I was not surprised when MSNBC host Chris Matthews mused on-air right after President Barack Obama's State of the Union address that "I forgot he was black for an hour." After all, I've known Chris for years and I often forget that he's white.
Just kidding. Let's lighten up, please. Matthews meant no offense. He was caught up in the moment, he told me the next day, with his excitement at how much our first black president has "taken us beyond black and white in our politics, wonderfully so, in just a year."
Indeed, Matthews was paying Obama a compliment - much like Harry Reid was when the Senate's majority leader was quoted as saying Obama's light complexion and "no Negro dialect, unless he wanted to have one" enhanced his racial crossover appeal. Reid was merely telling an uncomfortable truth about the lingering role of race in our nation's politics. Unfortunately for Reid, in our nation's politics revealing uncomfortable truths is also a sure-fire way to get into deep you-know-what.

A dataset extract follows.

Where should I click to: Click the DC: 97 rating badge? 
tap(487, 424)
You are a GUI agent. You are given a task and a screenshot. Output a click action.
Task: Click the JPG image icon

Before you ask, no, I am not giving Matthews or Reid a special break because of friendship or sympathy with their political views. Don Imus was a friend, too, when I urged him on his show to ease up on his insults to groups that could not defend themselves. Eventually he famously went a gaffe too far for his own TV and radio network employers to tolerate.
I also defended Rush Limbaugh's right to broadcast the satirical "Barack the Magic Negro" during the 2008 primaries. Whether you agree with the sentiments of the song or not, sung to the tune of "Puff the Magic Dragon," it fully qualifies as fair political comment that the First Amendment was written to protect.
And I defend my conservative friend Peggy Noonan, the Wall Street Journal columnist who recently described Massachusetts Senator-elect Scott Brown as a "regular guy, looks like an American...." on MSNBC. Peggy meant no offense, I am confident, even if her observation did cause me to wonder: What is "an American" supposed to look like?
Noonan is white and therefore denied enlightening experiences of black Americans like, for example, Teresa Wiltz, a writer for The Root Web site. Wiltz writes that Noonan's remarks reminded her of episodes like the time she was "waiting in line at the Islamabad Airport, and the Customs official, apparently disregarding my U.S. passport, asked me if I'm Pakistani." That's one reason to be happy that Americans elected a president of visibly African descent. He can help expand the world's idea of what "an American" looks like.
Yet, as much progress as we Americans have made in our racial perceptions, our language has a tough time keeping up. Our cross-cultural misunderstandings, cynical politics and heat-seeking media have grown a gaffe-and-"gotcha" culture - complete with elaborate umbrage, scolding, apology and image-rehabilitation rituals like Obama's "beer summit" after a famous gaffe of his own.
Our gaffe culture has turned high-profile race leaders like the Rev. Al Sharpton into go-to guys for symbolic versions of racial dispensation, a forgiveness that Sharpton told me he was happy to give Matthews after having talked to him. Ah, I'm sure Chris didn't forget Rev. Al was black, even for a minute.
At best, a statement like "I forgot he was black" strikes some ears as offensive because it sounds incomplete. The speaker is acknowledging old baggage of timeworn stereotypes and prejudices that we carry around in our heads without quite discarding it.
As blogger Ta-Nehisi Coates observed in The Atlantic's site, imagine you're a guy who tells a female sports fan after a spirited Super Bowl discussion, "Wow, I forgot you were a woman." Even a recovering sexist pig like me knows better than to try that one.
"It's so hard to even talk about it," Matthews said on-air about Obama's race and our nation's racial odyssey. "Maybe I shouldn't talk about it, but I am." That's OK. I'm glad he brought up what I am sure many others felt but were afraid to say. Media commentators are sort of like film critics who see the bad movies so you don't have to. We aren't doing our jobs in my view unless we risk embarrassment from time to time so our audiences can learn things.
Like what a real American looks like.